*EXPLORE THE MATERIAL*
a) In the post about the GOP base, rewrite the paragraph beginning "We now learn from Politico" as a short list that keeps its main facts.
b) Reproduce a portion of the post about the GOP base word for word, beginning at the words "We now learn from" and stopping after "it soon enough.".

*SOURCE PASSAGE*
┄┄┄┄┄┄┄┄┄┄

Thursday, October 30, 2014

Republicans Haven't Even Won The Senate Yet And Already The GOP Base Is Pissed

 October 30, 2014
Republicans haven’t even won full control of Congress yet, and they’re already starting to betray angry GOP base voters. In the Holy War against Obama tyranny writ large, Republicans are waving the white flag across the board.
We now learn from Politico that for the second time in as many months, a law firm hired by House Republicans has pulled out from its contract to handle the House’s lawsuit against President Obama. By now you may have forgotten all about the lawsuit. It was announced with great fanfare in June, with John Boehner and company saying they would take to the courts to stop the president’s usurpation of power (the delay of Obamaccare’s employer mandate, a provision they hate anyway).
The message to conservatives was clear: we’ll fight him in Congress, we’ll fight him on the campaign trail, we’ll fight him in the courts! But since then…nothing. Republicans aren’t even trying to keep up the pretense that they’re fighting this lawsuit. Don’t be surprised if they quietly drop it soon enough.

┄┄┄┄┄┄┄┄┄┄

*DATASET CONTENT*
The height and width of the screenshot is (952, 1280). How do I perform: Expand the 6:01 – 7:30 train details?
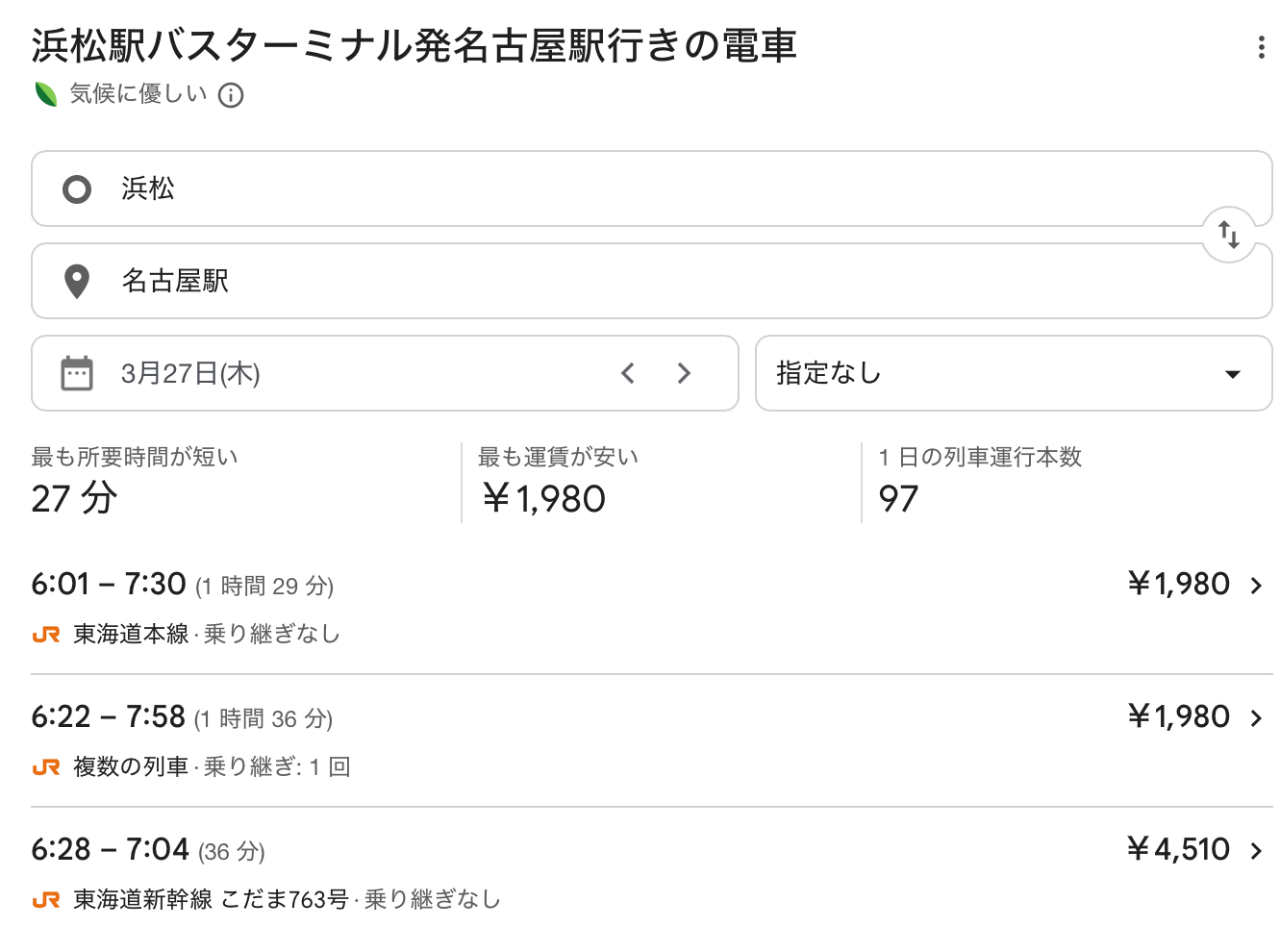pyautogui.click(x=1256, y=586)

┄┄┄┄┄┄┄┄┄┄

*SOLUTIONS*
a)
- Politico reports that a law firm hired by House Republicans has withdrawn from its contract to handle the House's lawsuit against President Obama.
- This is the second such withdrawal in as many months.
- Many may have forgotten the lawsuit, which was announced with great fanfare in June.
- John Boehner and others said they would go to court to stop what they called the president's usurpation of power: the delay of the employer mandate, a provision Republicans hate anyway.

b)
We now learn from Politico that for the second time in as many months, a law firm hired by House Republicans has pulled out from its contract to handle the House’s lawsuit against President Obama. By now you may have forgotten all about the lawsuit. It was announced with great fanfare in June, with John Boehner and company saying they would take to the courts to stop the president’s usurpation of power (the delay of Obamaccare’s employer mandate, a provision they hate anyway).
The message to conservatives was clear: we’ll fight him in Congress, we’ll fight him on the campaign trail, we’ll fight him in the courts! But since then…nothing. Republicans aren’t even trying to keep up the pretense that they’re fighting this lawsuit. Don’t be surprised if they quietly drop it soon enough.